I, on the other hand, will be going around the school and talking to some of my old favorite teachers. I wasn't a total teacher's pet, but I did have a few favorites that adored me.

"It's going to be so weird being back at Adams." I have not gone back since I graduated; I never could bring myself to, it was just too hard. High school was a building of a reminder of Ian, who was away.

   "We had some good times there, though." Indeed we did.

In high school, our group was the group that everyone liked. We got along with everyone, unless someone wronged us. Even then, though, we didn't usually hold grudges; we simply just chose not to associate with the people any of us happened to have bumped heads with. Ian, Mason, Kaila, and I were a crowd of likable people. That does not mean we didn't know how to have fun.

We were the group that everyone wanted to hate, but just couldn't. We were too nice to everyone and too funny, honestly.

"Remember gym class senior year," I recalled. "Mr. Highland hated me."

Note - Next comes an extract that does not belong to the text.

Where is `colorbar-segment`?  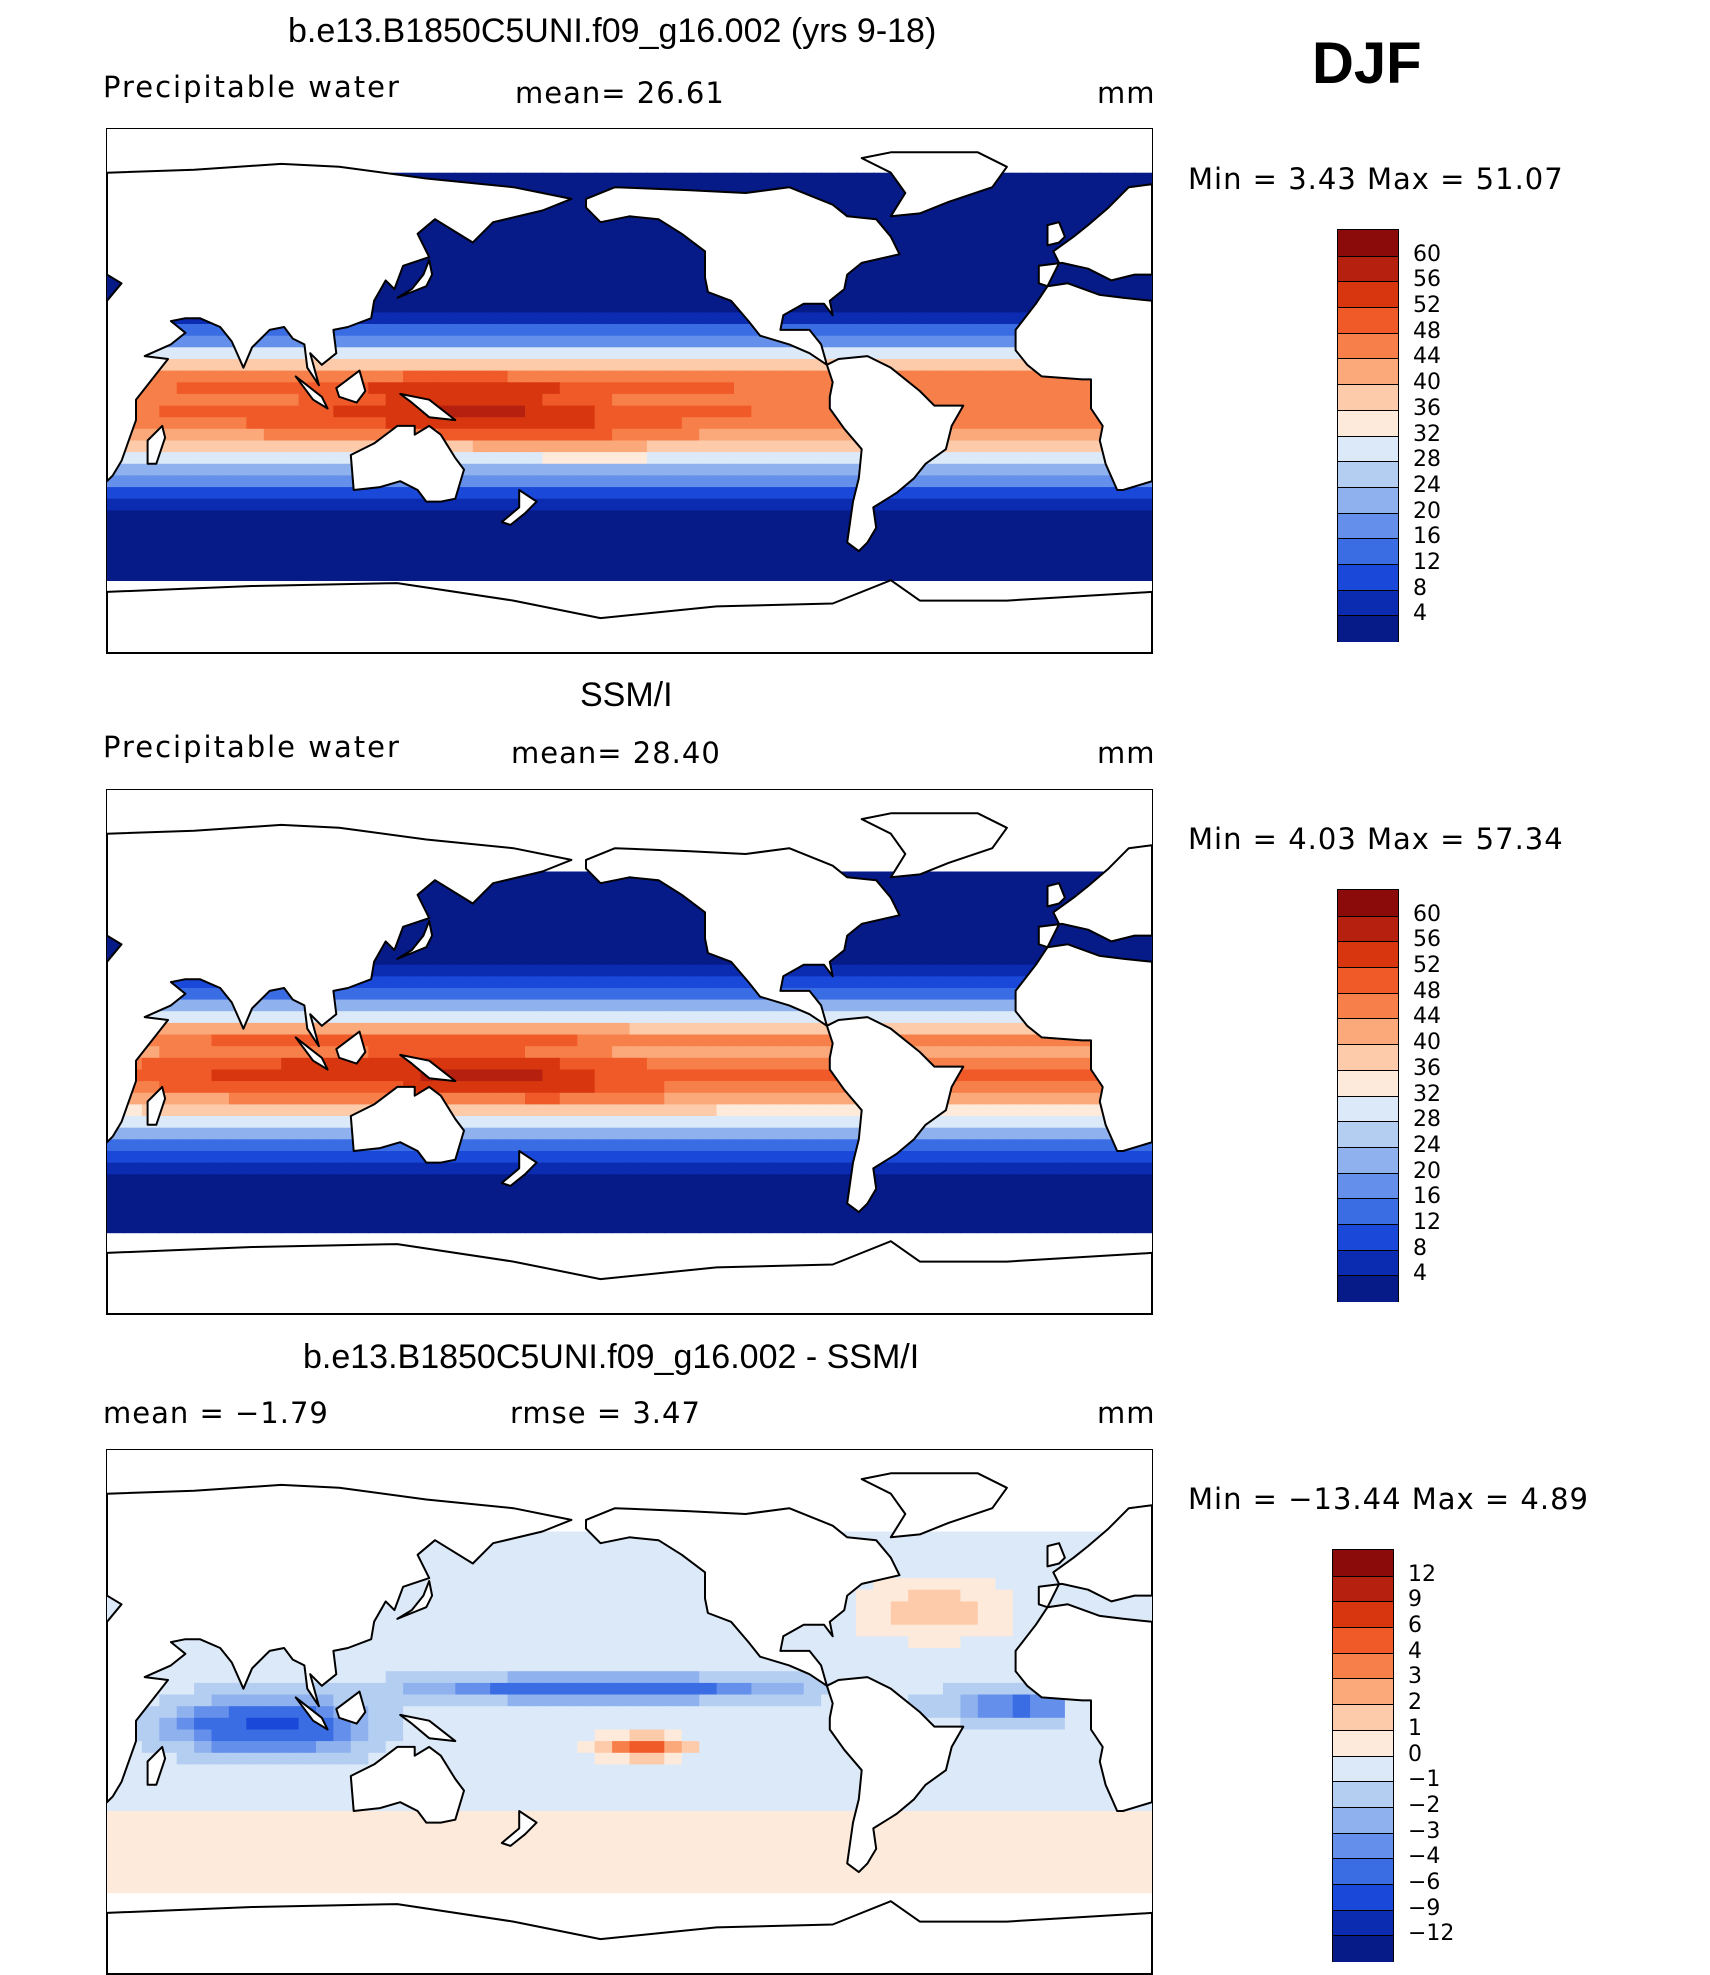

Our group took gym as a blow-off class our senior year and truly treated it as just that. None of us would change our clothes for class, no matter what, and we literally never wore tennis shoes. Not to mention I literally got away with sleeping on the gym floor almost everyday.

Back when times were easier.

   "He learned to love us," Ian smiled.

   He'd probably argue it to this day, but we were definitely his favorite group of students to see everyday.

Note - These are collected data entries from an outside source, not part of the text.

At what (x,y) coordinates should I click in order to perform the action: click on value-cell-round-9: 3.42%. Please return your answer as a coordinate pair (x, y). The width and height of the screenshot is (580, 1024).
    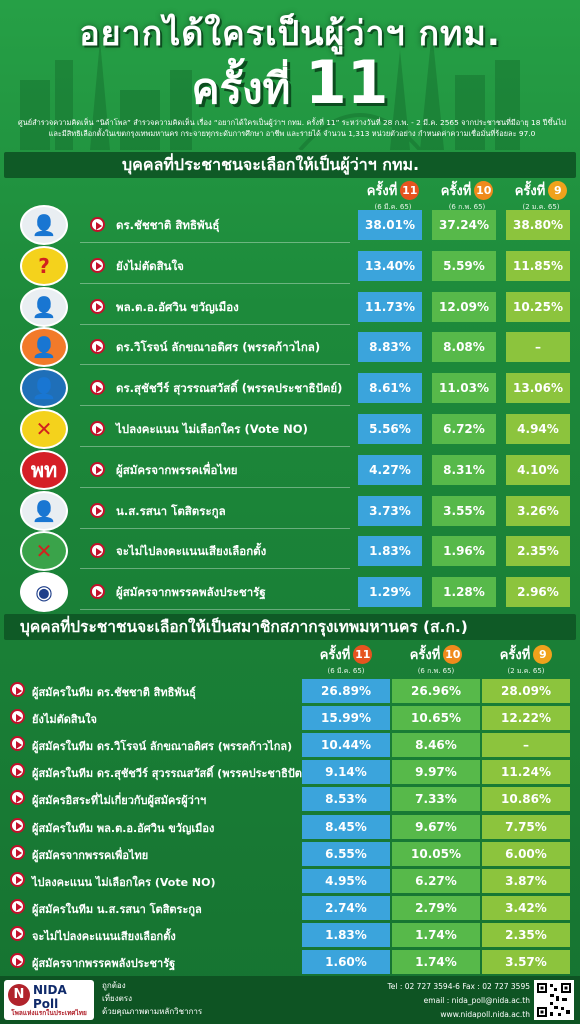
    Looking at the image, I should click on (526, 908).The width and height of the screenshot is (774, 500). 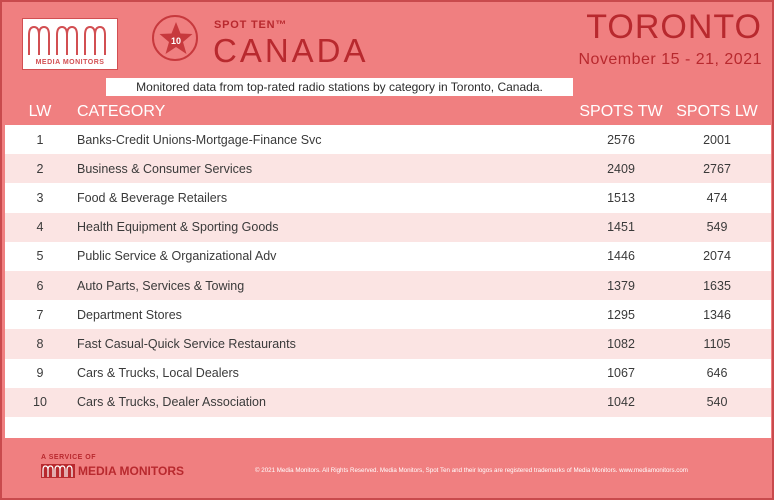 I want to click on star-icon: 10, so click(x=176, y=38).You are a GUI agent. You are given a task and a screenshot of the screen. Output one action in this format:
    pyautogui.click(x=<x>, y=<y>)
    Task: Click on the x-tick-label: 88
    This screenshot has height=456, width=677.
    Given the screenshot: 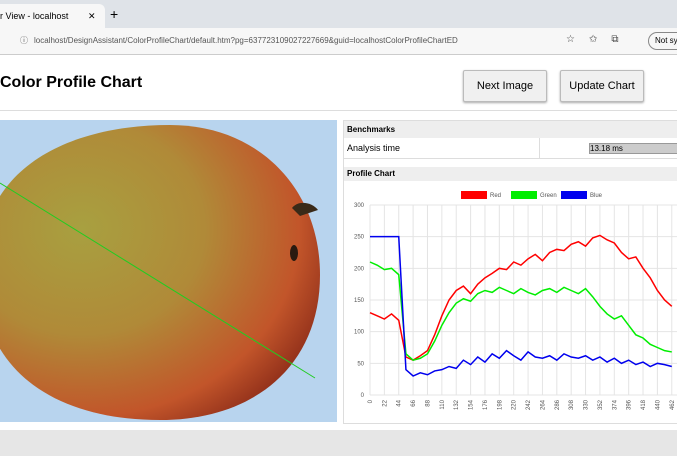 What is the action you would take?
    pyautogui.click(x=428, y=402)
    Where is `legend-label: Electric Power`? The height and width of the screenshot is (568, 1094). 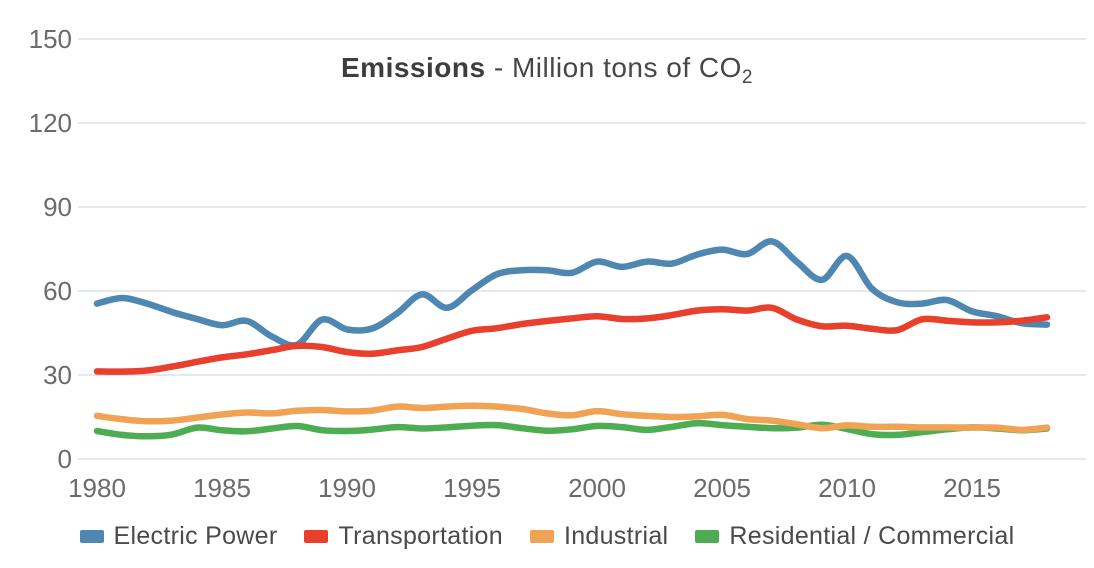
legend-label: Electric Power is located at coordinates (196, 536).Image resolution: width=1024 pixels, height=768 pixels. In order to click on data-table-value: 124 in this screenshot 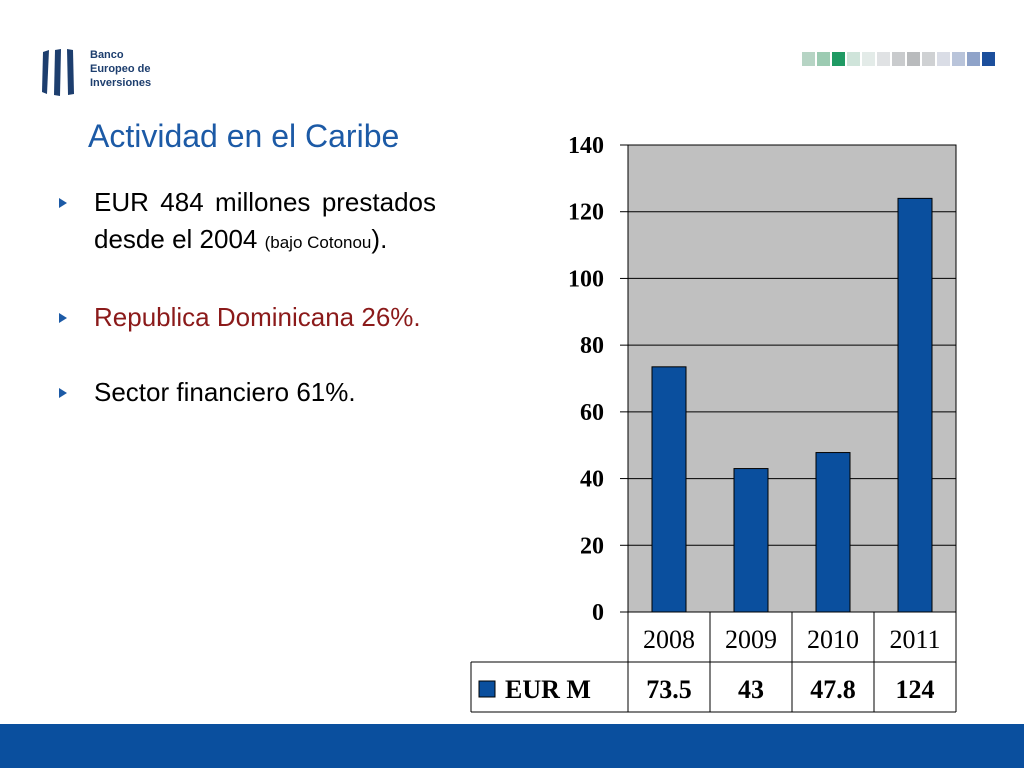, I will do `click(916, 690)`.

   "Are you excited to see your sergeant and lieutenant?" I asked him. I'm excited for him — he idolized these two men. They were role models to Ian, driving him to be a better man every single day.

   While his parents are amazing and helped raise me as well, I give a lot of credit to his sergeant and lieutenant. They were great at their job of making Ian into a man.

   Ian pulled into an empty visitor parking spot at our old high school, John Adams High School. It's weird not pulling my Jeep into a student spot, even after being graduated for four years. We went in through the main office to retrieve visitors passes and were recognized by the secretary almost immediately.

   "Wow," she gasped. She looked more shocked to see Ian than me, which isn't surprising. Word got around quick that Ian was going to war, and not everyone returns, hence the shock. Ian did, thank God.

   Literally, I thank God every night for letting my love come back to me.

   "Ian and Josie," she greeted after the shock of seeing Ian wore off.